La Farge relocated to New York City, where he became increasingly interested in music. As a young musician he worked with Big Bill Broonzy, Josh White, and Cisco Houston; Houston became La Farge's mentor, in songwriting and in life. As a singer-songwriter, Peter La Farge became well known as a folk music singer in Greenwich Village, along with Bob Dylan, Ramblin' Jack Elliott, Dave Van Ronk, and Pete Seeger. He was contracted briefly with Columbia Records.
At a September, 1962, Carnegie Hall "hootenanny" hosted by Seeger as a means of introducing new talent, Dylan performed a song that he never recorded, "As Long as the Grass Shall Grow", with lyrics written by La Farge and music by Dylan. Its subject was the flooding of the Allegheny Reservoir along the Pennsylvania and New York border, against the opposition of the Seneca Nation of New York, who insisted it violated the 18th-century Treaty of Canandaigua signed with them by the United States under its president George Washington. Immediately following this song was Dylan's epic work, "A Hard Rain's A-Gonna Fall", in his first public performance of that song. LaFarge later wrote, and recorded, his own version of "As Long as the Grass Shall Grow", which was covered by Johnny Cash and others.

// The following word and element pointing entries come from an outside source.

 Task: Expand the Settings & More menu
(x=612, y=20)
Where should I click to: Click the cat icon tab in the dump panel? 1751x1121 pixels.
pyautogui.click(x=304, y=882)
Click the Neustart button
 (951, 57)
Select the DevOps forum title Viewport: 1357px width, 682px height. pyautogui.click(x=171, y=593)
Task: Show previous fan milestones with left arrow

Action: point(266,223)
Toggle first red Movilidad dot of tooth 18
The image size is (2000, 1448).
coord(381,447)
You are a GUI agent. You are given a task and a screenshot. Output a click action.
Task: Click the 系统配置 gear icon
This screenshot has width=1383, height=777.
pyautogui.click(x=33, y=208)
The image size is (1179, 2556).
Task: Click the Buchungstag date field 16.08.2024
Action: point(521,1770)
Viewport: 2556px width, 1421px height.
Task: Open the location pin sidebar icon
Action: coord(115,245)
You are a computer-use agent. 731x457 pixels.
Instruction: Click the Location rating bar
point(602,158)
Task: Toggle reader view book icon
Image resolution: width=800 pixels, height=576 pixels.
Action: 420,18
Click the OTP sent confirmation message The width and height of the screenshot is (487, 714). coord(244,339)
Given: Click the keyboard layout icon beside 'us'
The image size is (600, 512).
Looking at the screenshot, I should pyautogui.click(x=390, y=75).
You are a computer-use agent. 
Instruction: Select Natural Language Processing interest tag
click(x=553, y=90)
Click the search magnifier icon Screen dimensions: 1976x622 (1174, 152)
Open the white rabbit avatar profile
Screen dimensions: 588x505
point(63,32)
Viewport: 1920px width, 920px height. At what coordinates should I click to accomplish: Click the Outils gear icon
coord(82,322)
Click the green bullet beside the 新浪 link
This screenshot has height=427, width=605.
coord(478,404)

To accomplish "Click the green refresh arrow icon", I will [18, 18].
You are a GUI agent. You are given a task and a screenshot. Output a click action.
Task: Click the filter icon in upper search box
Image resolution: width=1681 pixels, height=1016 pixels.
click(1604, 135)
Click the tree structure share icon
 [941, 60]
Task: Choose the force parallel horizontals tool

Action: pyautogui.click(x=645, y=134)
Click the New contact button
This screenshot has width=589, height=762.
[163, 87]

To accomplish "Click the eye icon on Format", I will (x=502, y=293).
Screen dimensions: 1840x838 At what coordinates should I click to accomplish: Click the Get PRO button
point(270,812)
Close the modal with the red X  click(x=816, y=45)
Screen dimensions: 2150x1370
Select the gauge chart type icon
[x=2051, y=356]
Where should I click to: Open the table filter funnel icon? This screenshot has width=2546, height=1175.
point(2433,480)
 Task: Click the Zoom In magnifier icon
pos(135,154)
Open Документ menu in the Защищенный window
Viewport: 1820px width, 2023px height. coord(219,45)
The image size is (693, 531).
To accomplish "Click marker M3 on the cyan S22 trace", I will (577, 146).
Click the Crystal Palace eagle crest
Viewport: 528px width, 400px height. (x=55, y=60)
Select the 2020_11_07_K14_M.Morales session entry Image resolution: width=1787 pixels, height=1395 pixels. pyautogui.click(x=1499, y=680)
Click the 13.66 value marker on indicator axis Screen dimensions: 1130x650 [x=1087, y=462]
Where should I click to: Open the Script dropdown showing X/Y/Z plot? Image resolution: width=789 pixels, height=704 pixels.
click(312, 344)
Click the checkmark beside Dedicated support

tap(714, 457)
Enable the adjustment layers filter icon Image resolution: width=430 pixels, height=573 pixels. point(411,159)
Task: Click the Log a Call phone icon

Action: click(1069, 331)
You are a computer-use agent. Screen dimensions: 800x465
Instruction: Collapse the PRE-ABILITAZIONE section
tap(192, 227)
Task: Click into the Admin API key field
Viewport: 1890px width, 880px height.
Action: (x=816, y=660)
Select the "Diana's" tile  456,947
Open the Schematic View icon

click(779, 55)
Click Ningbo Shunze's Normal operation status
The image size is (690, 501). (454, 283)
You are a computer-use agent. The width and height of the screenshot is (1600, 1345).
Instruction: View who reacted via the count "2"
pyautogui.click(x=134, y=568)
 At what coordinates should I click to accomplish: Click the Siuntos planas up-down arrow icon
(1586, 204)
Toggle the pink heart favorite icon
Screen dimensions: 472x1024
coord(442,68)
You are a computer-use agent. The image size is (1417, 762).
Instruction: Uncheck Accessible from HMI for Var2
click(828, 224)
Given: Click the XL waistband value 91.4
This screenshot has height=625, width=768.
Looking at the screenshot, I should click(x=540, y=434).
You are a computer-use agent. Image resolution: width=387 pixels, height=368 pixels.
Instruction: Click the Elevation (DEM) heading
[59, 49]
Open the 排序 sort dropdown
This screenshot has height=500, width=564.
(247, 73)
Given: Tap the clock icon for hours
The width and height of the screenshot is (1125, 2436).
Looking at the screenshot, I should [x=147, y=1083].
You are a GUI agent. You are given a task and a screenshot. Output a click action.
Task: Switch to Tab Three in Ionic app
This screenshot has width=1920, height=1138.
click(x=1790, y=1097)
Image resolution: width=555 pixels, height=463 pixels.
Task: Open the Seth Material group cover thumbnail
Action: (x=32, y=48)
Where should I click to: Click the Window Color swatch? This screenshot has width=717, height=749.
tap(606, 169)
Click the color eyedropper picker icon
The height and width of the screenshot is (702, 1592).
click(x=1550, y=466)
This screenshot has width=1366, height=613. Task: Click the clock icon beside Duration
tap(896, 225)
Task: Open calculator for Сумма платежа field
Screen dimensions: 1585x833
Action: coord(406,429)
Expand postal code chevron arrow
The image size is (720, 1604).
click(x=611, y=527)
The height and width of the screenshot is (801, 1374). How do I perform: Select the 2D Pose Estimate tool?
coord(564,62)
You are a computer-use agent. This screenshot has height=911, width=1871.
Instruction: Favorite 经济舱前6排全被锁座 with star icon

His performances in Greenwich Village gained him a recording contract with Moses Asch, founder of Folkways Records. La Farge's five Folkways albums (1962-1965) were dedicated to Native American themes, as well as blues, cowboy songs, and love songs. His most famous song, "The Ballad of Ira Hayes," is the story of a Pima Indian who became a hero as one of five United States Marines who raised the U.S. flag on Iwo Jima. He later suffered from prejudice and struggled with the return to civilian life, becoming an alcoholic. This song was covered by Johnny Cash in his 1964 album Bitter Tears: Ballads of the American Indian, reaching Number 2 on the Billboard country music chart. Cash credited La Farge with inspiring the entire album, which included four other songs besides "The Ballad of Ira Hayes."
By 1965, La Farge was also becoming known as an artist and painter. He lived with the Danish singer Inger Nielsen, and the pair had a daughter, Karen. They did not marry in part because La Farge was still married to Suzanne, who was then in a mental institution in Michigan.
Johnny Cash's success increased demand for folksingers, and La Farge was signed to MGM Records, where he planned a new album. However, in October 1965, Peter La Farge was found dead in his New York City apartment by Inger Nielsen. He was said to have died from a stroke or (more probably) an overdose of Thorazine, an addictive sleep aid that Johnny Cash had allegedly introduced him to. He was buried in Fountain, Colorado, survived by his sister, half-brother, daughter, and granddaughter.
In 2010, a tribute album, Rare Breed, was recorded by musicians including John Densmore, Felipe Rose, Hank Williams III, Sarah Lee Guthrie, Johnny Irion, Keith Secola, John Trudell, and the band Blackfire.